*Текст:*
========================
Подготовительный период длился долго. В «Двенадцатой ночи» Сушкевич продолжил традицию Сулержицкого — он ставил спектакль о милых, веселых, добрых людях. Репетировали самостоятельно, в лирических тонах. Но, вероятно, Шекспир был нам еще не под силу, и все дружно запутались. Во всяком случае, просмотрев то, что мы наработали, Станиславский не оставил камня на камне и сам включился в работу. От неоперившейся молодежи он требовал «водопада чувств и событий», шекспировского накала страстей, в данном случае — комедийных.

{160} Воодушевленная аплодисментами, цветами и рецензиями после премьеры «Будет радость», я довольно уверенно репетировала роль Марии, на которую была назначена вместе с Женей Марк. Однако, когда пришел Станиславский и спросил, кто из нас сегодня покажется, мы обе испугались и начали тихо торговаться. «Ну, ну, ну», — теряя терпение, подгонял Константин Сергеевич. Но Женя одеревенела в кресле, и я вынуждена была выйти на площадку.

Уж не знаю, что и как я делала, но в глазах Станиславского не увидела ничего хорошего.

— Гиацинтову с роли нужно снимать. Она не может играть Марию — у нее грустные глаза, — сказал он.

— А я, режиссер, нахожу, что эта роль — ее прямое дело, и не могу даже представить себе другой исполнительницы, — проскрипел вдруг своим характерным голосом Сушкевич.

Бедный Борис Михайлович, он, как и все мы, пуще смерти боялся Станиславского, но мужественно встал перед ним — белый, с дрожащими губами. Мы замерли. Не меньше нас был удивлен Константин Сергеевич.

— Снимете! — уверенно повторил он.

— Нет!

— Тогда я ухожу и больше не вернусь! — И ушел.

— Прошу вас, Софья Владимировна, продолжайте, — спокойно сказал Сушкевич.

Мне понадобилось все мое самообладание, чтобы закончить репетицию. Настроение было ужасное.

— Не верь ты ему, забудь, что он есть, — жарко шептал мне Женя Вахтангов. — У тебя веселые, смеющиеся глаза, — преувеличенно бодро настаивал он.

Дорогие мои друзья, как я верила им, как благодарна за поддержку — не только в тот день, не только тем двоим.

Мы храбро репетировали, искали, браковали, снова находили. Подбадриваемая всеми, я чувствовала себя свободной, раскрепощенной. И когда через неделю появился Станиславский (конечно же, он не бросил нас, пришел), я почти не боялась. «Есть упоение в бою и бездны мрачной на краю» — в таком примерно состоянии вышла я на игровую площадку.

— Прекрасно, женственно, с большим юмором, — слышу его голос. — Вы меня восхитили!

Поднимаю глаза и понимаю, что все это — мне. Добрый, ласковый, он предлагает интересные детали и предсказывает, что при таком исполнении Мария станет центром спектакля.
========================
*Задание 1:*
Перепишите отрывок из воспоминаний о репетициях «Двенадцатой ночи»: начните со слов «Мы храбро репетировали, искали, браковали, снова» и остановитесь после слов «Вы меня восхитили!».
*Задание 2:*
Какую причину назвал Станиславский в воспоминаниях о репетициях «Двенадцатой ночи», когда сказал, что Гиацинтова не может играть Марию?
*Задание 3:*
Допишите, что идёт дальше в воспоминаниях о репетициях «Двенадцатой ночи» после последнего приведённого предложения.

*Исходные данные:*
========================
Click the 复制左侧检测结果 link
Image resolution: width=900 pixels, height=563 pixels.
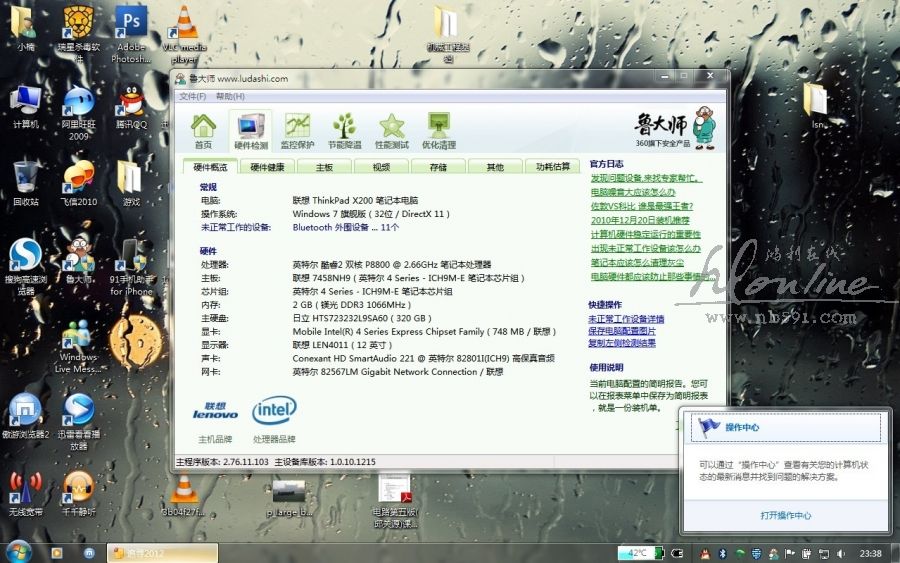tap(622, 343)
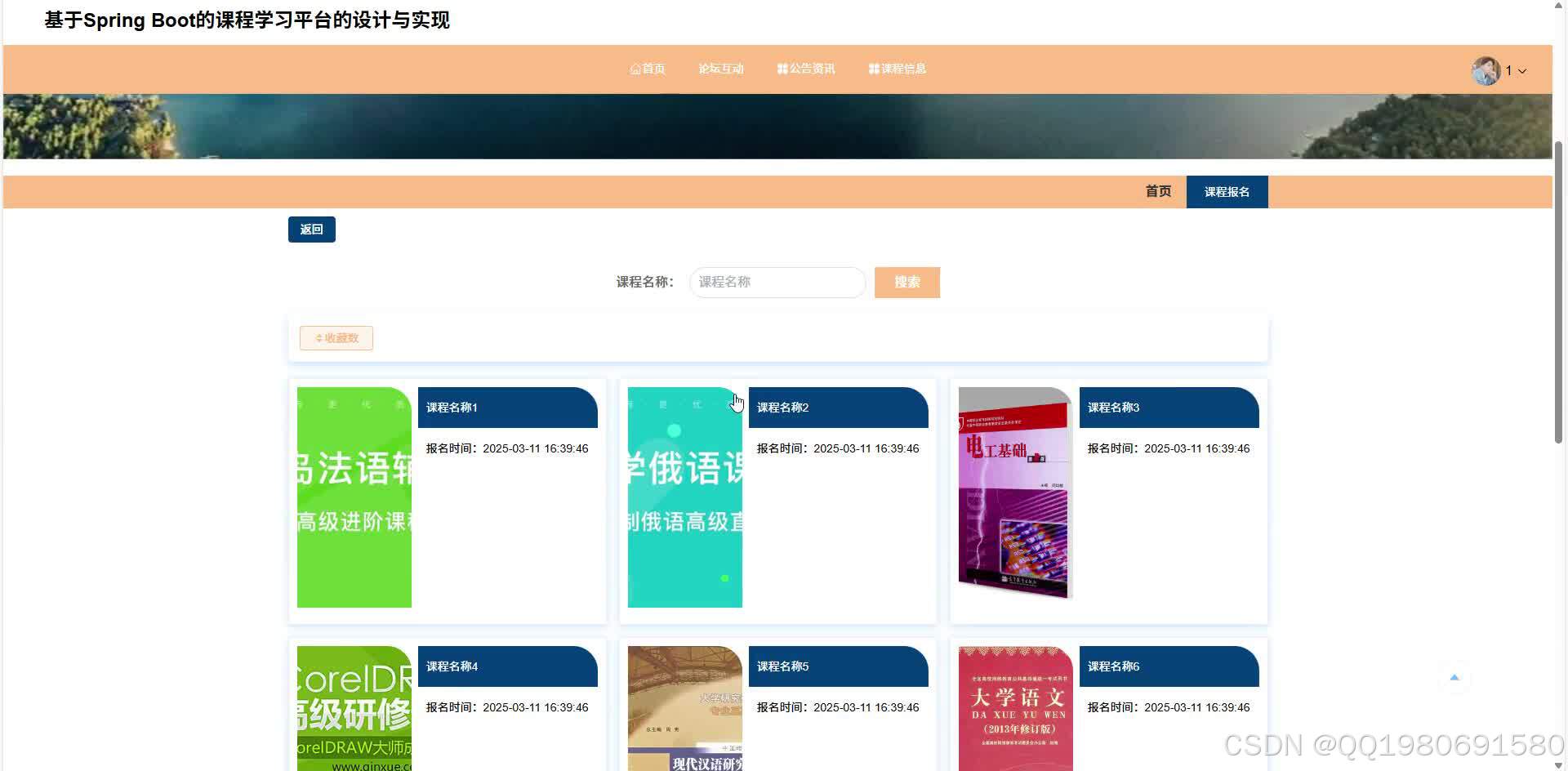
========================
*Результат 1:*
Мы храбро репетировали, искали, браковали, снова находили. Подбадриваемая всеми, я чувствовала себя свободной, раскрепощенной. И когда через неделю появился Станиславский (конечно же, он не бросил нас, пришел), я почти не боялась. «Есть упоение в бою и бездны мрачной на краю» — в таком примерно состоянии вышла я на игровую площадку.

— Прекрасно, женственно, с большим юмором, — слышу его голос. — Вы меня восхитили!

*Результат 2:*
У неё грустные глаза.

*Результат 3:*
{161} Так было со Станиславским всегда: вверх-вниз, вверх-вниз — актерам очень трудно. Но не каприз диктовал такую строгость, а взыскательность художника. Значит, тогда, на репетиции, у меня действительно были не те глаза, не освоила еще замысла — он понимал это и сердился. Но вот блеснуло что-то, и он обрадовался больше меня самой.

Ох и гонял он нас на репетициях! Совершенно извел Колина, первого исполнителя роли Мальволио, в сцене кабачка, — прерывал, без конца заставлял повторять и все время выражал недовольство. Бедняга Колин совсем отчаялся. Выходя в очередной раз, он прохрипел нам: «Не могу больше, пропадай все пропадом! » — и прыгнул в большую бутафорскую бочку. Тут же раздался громовой смех Станиславского.

— Вот это хорошо, это замечательная находка! Вываливайте его из бочки на лестницу!

Мы — Эгьючик — Смышляев, сэр Тоби — Болеславский, Шут — Гейрот и я — в ликовании, что можно поиздеваться над Мальволио, поволокли бочку с Колиным. Одна находка влечет за собой другую — так часто случается на сцене. Мария, выпившая кружку пива и захмелевшая, должна идти следом за Мальволио по лестнице. Я, развеселившись, начала так хохотать, что никак не могла нетвердыми ногами одолеть ступеньки: поднимусь на одну — и сползу на три, сделаю еще шаг — а меня все оттаскивает вниз. Наконец в изнеможении упала и зашлась от смеха.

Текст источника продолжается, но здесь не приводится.